The task: Please return, with no alterations, the lines below from the very first through the one that contains "Börse & Kurse (24, 70)".
──────── Provided entries
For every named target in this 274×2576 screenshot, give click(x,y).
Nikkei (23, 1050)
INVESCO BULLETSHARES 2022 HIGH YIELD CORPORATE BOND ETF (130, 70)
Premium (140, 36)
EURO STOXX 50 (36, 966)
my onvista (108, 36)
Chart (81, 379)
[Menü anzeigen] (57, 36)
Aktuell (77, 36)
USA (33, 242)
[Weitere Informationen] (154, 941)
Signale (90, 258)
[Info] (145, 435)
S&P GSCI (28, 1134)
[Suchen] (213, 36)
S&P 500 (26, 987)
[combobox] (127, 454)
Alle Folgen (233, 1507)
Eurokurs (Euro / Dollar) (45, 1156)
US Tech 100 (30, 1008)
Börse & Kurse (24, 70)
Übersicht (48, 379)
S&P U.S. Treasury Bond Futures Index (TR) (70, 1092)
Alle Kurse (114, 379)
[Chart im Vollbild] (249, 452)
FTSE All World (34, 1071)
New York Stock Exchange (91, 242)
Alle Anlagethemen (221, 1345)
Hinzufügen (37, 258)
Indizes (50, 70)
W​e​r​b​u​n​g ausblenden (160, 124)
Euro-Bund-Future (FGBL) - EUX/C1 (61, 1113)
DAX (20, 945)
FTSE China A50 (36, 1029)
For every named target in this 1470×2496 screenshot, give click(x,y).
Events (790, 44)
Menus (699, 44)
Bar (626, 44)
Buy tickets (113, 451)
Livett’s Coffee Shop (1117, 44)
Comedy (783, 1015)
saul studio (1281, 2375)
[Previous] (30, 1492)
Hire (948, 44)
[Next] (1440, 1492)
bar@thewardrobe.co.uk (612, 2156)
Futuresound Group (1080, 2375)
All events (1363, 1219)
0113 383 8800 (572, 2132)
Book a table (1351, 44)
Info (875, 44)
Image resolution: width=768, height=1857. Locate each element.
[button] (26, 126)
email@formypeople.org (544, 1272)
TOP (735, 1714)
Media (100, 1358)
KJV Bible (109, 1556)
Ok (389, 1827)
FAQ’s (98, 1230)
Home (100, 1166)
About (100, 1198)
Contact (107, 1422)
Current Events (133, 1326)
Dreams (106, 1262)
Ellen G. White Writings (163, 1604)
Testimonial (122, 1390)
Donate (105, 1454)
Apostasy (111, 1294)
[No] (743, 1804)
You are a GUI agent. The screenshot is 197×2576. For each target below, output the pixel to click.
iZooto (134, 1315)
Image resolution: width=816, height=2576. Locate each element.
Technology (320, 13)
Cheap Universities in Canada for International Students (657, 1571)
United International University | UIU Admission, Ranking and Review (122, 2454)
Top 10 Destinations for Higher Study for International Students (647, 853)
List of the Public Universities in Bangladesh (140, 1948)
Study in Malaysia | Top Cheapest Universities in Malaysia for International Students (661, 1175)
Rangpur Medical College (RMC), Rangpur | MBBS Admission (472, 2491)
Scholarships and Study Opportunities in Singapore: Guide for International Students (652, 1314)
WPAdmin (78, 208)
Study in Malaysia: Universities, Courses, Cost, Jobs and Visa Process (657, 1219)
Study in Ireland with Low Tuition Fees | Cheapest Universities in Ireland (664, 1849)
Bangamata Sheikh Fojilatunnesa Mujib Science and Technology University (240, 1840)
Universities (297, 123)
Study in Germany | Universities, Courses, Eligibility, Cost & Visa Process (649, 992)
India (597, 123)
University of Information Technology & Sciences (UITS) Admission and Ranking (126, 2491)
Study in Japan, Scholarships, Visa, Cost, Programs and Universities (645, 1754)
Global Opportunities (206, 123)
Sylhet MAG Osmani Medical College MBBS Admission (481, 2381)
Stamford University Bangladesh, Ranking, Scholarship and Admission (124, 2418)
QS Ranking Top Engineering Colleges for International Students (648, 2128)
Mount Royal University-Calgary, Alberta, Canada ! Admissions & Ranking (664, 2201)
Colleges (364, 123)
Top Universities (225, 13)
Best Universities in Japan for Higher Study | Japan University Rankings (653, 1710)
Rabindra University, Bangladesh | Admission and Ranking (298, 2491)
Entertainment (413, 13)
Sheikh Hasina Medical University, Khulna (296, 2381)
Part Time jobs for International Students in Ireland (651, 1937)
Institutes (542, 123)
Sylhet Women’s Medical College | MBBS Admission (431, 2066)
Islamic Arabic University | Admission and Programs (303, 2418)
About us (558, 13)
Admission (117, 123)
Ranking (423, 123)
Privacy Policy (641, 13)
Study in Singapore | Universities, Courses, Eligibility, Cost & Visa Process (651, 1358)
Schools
────────────────
Written answer:
For every named target in this 274×2576 screenshot, give click(x,y).
Nikkei (23, 1050)
INVESCO BULLETSHARES 2022 HIGH YIELD CORPORATE BOND ETF (130, 70)
Premium (140, 36)
EURO STOXX 50 (36, 966)
my onvista (108, 36)
Chart (81, 379)
[Menü anzeigen] (57, 36)
Aktuell (77, 36)
USA (33, 242)
[Weitere Informationen] (154, 941)
Signale (90, 258)
[Info] (145, 435)
S&P GSCI (28, 1134)
[Suchen] (213, 36)
S&P 500 (26, 987)
[combobox] (127, 454)
Alle Folgen (233, 1507)
Eurokurs (Euro / Dollar) (45, 1156)
US Tech 100 (30, 1008)
Börse & Kurse (24, 70)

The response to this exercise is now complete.